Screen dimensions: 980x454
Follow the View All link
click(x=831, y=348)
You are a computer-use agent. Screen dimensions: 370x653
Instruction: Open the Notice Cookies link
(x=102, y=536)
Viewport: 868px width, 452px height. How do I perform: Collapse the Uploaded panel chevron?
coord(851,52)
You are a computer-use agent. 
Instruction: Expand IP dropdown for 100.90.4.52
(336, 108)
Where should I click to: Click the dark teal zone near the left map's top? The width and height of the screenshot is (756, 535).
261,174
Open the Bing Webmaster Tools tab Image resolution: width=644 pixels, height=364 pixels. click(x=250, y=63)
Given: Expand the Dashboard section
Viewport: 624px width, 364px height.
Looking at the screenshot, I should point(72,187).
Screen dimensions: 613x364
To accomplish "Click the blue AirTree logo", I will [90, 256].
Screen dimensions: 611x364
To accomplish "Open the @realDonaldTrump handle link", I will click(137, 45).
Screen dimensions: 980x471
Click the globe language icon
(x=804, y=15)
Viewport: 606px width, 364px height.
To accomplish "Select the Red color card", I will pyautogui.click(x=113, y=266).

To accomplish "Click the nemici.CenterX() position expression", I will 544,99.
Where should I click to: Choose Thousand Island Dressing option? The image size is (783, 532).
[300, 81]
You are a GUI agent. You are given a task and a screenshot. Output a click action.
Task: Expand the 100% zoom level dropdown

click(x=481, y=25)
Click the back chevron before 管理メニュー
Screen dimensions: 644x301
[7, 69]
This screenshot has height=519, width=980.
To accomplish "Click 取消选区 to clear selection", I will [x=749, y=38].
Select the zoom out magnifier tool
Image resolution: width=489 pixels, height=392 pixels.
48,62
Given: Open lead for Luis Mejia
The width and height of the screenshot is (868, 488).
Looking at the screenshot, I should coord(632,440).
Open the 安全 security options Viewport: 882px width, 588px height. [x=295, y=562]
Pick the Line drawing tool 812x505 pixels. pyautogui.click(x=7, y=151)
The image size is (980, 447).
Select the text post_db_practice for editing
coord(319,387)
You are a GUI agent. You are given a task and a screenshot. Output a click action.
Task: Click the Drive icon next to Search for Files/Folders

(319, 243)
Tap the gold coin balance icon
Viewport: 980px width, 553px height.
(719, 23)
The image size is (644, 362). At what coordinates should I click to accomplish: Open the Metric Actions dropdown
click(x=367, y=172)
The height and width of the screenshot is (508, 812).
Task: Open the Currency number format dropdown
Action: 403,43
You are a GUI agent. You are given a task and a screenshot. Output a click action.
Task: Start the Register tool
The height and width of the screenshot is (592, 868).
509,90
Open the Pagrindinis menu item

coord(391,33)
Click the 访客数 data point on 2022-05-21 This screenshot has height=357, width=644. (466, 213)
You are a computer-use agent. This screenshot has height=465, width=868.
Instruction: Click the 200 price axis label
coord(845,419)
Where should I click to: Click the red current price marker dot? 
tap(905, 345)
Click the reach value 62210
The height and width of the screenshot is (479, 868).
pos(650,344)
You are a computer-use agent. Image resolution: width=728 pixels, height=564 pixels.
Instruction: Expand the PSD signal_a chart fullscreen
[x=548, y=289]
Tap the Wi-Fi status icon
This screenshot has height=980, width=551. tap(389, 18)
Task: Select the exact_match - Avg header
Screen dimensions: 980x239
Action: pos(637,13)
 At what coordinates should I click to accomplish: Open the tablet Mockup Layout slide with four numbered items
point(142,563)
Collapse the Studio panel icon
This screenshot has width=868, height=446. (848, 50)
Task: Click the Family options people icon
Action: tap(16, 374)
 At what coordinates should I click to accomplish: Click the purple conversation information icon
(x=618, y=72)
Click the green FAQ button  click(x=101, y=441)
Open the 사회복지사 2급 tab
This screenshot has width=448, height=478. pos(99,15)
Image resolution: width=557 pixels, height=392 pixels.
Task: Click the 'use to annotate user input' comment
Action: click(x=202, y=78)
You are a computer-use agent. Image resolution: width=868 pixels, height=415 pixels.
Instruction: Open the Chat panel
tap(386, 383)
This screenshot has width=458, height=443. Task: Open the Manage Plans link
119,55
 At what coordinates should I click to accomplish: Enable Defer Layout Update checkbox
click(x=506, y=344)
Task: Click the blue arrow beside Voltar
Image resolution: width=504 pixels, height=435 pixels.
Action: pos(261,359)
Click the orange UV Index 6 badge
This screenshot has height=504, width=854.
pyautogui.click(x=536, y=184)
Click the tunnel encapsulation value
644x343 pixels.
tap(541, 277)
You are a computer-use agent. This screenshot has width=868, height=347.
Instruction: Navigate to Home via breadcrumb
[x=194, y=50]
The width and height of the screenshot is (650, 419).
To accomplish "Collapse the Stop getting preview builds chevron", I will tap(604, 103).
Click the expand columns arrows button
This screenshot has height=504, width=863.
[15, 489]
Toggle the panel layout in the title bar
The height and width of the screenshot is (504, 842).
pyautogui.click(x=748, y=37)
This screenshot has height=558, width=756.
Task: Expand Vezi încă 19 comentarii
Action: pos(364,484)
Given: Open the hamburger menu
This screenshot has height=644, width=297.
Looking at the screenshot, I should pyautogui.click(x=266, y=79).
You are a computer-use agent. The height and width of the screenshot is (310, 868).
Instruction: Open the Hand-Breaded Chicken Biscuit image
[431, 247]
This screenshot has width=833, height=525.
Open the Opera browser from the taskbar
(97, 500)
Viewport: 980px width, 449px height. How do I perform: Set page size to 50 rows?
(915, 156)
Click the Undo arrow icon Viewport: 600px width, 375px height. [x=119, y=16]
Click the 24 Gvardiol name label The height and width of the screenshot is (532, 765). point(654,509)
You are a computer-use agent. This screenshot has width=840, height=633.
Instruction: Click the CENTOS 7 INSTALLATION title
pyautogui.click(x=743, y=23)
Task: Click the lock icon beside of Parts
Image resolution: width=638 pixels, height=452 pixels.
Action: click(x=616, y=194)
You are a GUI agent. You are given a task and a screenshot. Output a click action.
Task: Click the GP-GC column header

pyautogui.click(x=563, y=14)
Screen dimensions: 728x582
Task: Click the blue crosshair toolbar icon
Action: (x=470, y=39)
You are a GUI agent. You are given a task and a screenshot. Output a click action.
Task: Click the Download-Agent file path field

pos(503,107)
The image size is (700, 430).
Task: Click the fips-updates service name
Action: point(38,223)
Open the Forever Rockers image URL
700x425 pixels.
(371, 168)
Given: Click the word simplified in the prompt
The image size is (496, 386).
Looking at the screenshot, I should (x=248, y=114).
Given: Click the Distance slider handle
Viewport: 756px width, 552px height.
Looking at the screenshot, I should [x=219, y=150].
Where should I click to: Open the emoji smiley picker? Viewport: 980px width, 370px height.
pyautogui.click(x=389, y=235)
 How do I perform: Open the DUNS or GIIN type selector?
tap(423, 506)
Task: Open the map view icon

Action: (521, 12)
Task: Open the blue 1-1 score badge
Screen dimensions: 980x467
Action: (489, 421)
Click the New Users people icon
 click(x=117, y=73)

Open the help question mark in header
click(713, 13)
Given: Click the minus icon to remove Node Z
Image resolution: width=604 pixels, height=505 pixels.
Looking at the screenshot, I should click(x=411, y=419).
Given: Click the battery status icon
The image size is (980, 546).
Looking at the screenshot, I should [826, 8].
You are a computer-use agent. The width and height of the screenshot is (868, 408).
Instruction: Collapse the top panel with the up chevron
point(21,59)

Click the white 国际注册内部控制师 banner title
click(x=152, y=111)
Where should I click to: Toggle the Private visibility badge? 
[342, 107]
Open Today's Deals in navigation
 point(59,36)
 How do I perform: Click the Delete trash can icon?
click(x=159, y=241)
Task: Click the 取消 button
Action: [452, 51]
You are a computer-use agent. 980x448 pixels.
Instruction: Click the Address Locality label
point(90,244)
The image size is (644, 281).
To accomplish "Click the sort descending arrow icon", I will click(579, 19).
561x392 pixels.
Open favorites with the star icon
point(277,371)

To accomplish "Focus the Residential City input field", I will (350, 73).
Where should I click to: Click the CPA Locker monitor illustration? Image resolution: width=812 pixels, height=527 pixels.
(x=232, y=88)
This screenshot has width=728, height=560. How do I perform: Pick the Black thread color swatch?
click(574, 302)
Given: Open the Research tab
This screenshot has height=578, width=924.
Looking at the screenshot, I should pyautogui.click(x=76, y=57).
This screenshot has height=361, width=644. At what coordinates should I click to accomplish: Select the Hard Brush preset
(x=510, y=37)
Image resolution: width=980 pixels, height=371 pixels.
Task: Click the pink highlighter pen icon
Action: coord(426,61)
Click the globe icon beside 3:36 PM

^^^^

Work instructions: In the preceding material, find each line holding the word "computer" and copy it out.

Response:
You are a computer-use agent. Screen dimensions: 370x653
You are a computer-use agent. 
You are a computer-use agent. This screenshot has height=465, width=868.
You are a computer-use agent. Image resolution: width=728 pixels, height=564 pixels.
You are a computer-use agent. Image resolution: width=868 pixels, height=415 pixels.
You are a computer-use agent. This screenshot has width=868, height=347.
You are a computer-use agent. The height and width of the screenshot is (310, 868).
You are a computer-use agent. This screenshot has width=840, height=633.
You are a computer-use agent. The width and height of the screenshot is (868, 408).
You are a computer-use agent. 980x448 pixels.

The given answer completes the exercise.